## Work instructions
Reproduce the full court opinion on the nude search of a student word for word.

## Source extract
----

For the reasons given in Judge Sharp’s scholarly opinion, which we adopt as our own, the judgment is affirmed except with respect to the portion of the decision that the defendant school officials are immune from liability arising out of the nude search because they had a “good faith” defense as ¿rticulated in Wood v. Strickland, 420 U.S. 308, 95 S.Ct. 992, 43 L.Ed.2d 214. The Wood case found that school officials who act “in good-faith fulfillment of their responsibilities and within the bounds of reason under all the circumstances” and “not in ignorance or disregard of settled indisputable principles of law” are immune from liability. The district court in the instant case added that it “will not charge school officials with ‘predicting the future course of constitutional law.’ ” 475 F.Supp. at 1028. No one can quarrel with these propositions but we do take exception to the application of these sterling principles to the facts of this case.
It does not require a constitutional scholar to conclude that a nude search of a *93thirteen-year-old child is an invasion of constitutional rights of some magnitude. More than that: it is a violation of any known principle of human decency. Apart from any constitutional readings and rulings, simple common sense would indicate that the conduct of the school officials in permitting such a nude search was not only unlawful but outrageous under “settled indisputable principles of law” (420 U.S. at 321, 95 S.Ct. at 1000).
Wood v. Strickland, supra, accords immunity to school officials who act in good faith and within the bounds of reason. We suggest as strongly as possible that the conduct herein described exceeded the “bounds of reason” by two and a half country miles. It is not enough for us to declare that the little girl involved was indeed deprived of her constitutional and basic human rights. We must also permit her to seek damages from those who caused this humiliation and did indeed act as though students “shed at the schoolhouse door rights guaranteed by * * * any * * * constitutional provision” (475 F.Supp. at 1023).
We return the matter to the trial court for a determination of damages stemming from the body search. The decision is otherwise affirmed, costs to be borne equally by the respective parties.

----

## Given entries

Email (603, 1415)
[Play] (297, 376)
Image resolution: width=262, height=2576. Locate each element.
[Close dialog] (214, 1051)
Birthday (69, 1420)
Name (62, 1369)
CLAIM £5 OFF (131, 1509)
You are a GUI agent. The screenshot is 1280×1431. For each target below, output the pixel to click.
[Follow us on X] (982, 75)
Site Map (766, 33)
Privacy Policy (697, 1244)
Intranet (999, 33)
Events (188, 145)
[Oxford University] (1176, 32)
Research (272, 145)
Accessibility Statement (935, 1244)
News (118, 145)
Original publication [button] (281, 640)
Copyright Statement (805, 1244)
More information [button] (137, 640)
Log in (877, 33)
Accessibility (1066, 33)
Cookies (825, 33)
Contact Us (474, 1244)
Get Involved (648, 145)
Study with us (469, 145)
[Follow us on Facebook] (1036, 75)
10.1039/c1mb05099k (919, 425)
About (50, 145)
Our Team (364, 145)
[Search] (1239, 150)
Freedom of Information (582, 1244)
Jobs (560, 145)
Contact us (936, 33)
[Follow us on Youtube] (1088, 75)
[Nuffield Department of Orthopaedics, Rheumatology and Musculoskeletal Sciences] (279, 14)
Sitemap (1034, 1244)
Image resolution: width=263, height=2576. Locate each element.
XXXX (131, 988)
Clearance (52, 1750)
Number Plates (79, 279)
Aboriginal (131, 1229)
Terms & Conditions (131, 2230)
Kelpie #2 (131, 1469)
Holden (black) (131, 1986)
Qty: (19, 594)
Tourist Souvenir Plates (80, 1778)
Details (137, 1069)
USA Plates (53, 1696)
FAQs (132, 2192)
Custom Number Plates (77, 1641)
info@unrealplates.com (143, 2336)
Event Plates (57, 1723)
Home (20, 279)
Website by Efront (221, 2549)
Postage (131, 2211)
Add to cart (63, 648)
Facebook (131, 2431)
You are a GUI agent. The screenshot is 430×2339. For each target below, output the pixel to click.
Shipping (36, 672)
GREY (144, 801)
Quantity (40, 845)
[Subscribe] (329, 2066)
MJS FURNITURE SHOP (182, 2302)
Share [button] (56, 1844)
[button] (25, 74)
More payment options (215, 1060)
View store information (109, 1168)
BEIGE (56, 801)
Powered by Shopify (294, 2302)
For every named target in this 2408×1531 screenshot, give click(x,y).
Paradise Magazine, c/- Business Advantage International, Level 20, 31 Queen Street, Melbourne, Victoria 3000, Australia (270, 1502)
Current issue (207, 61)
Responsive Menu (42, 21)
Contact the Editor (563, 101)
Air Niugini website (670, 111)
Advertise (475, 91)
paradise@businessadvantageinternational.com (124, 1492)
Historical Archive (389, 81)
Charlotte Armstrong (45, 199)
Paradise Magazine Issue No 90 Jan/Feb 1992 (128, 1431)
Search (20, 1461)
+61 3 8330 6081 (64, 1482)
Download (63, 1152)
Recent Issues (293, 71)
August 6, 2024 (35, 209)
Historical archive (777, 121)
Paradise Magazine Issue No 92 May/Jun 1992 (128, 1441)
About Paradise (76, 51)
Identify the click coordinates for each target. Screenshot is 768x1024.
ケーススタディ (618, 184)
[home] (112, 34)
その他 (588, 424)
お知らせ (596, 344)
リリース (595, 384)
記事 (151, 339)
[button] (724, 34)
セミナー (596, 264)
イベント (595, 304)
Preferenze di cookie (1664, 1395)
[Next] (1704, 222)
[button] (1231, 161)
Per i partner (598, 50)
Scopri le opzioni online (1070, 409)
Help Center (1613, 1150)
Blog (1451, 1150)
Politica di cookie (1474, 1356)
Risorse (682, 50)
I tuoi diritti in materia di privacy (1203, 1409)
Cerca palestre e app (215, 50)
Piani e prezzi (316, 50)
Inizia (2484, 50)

----

## Finished exercise
For the reasons given in Judge Sharp’s scholarly opinion, which we adopt as our own, the judgment is affirmed except with respect to the portion of the decision that the defendant school officials are immune from liability arising out of the nude search because they had a “good faith” defense as ¿rticulated in Wood v. Strickland, 420 U.S. 308, 95 S.Ct. 992, 43 L.Ed.2d 214. The Wood case found that school officials who act “in good-faith fulfillment of their responsibilities and within the bounds of reason under all the circumstances” and “not in ignorance or disregard of settled indisputable principles of law” are immune from liability. The district court in the instant case added that it “will not charge school officials with ‘predicting the future course of constitutional law.’ ” 475 F.Supp. at 1028. No one can quarrel with these propositions but we do take exception to the application of these sterling principles to the facts of this case.
It does not require a constitutional scholar to conclude that a nude search of a *93thirteen-year-old child is an invasion of constitutional rights of some magnitude. More than that: it is a violation of any known principle of human decency. Apart from any constitutional readings and rulings, simple common sense would indicate that the conduct of the school officials in permitting such a nude search was not only unlawful but outrageous under “settled indisputable principles of law” (420 U.S. at 321, 95 S.Ct. at 1000).
Wood v. Strickland, supra, accords immunity to school officials who act in good faith and within the bounds of reason. We suggest as strongly as possible that the conduct herein described exceeded the “bounds of reason” by two and a half country miles. It is not enough for us to declare that the little girl involved was indeed deprived of her constitutional and basic human rights. We must also permit her to seek damages from those who caused this humiliation and did indeed act as though students “shed at the schoolhouse door rights guaranteed by * * * any * * * constitutional provision” (475 F.Supp. at 1023).
We return the matter to the trial court for a determination of damages stemming from the body search. The decision is otherwise affirmed, costs to be borne equally by the respective parties.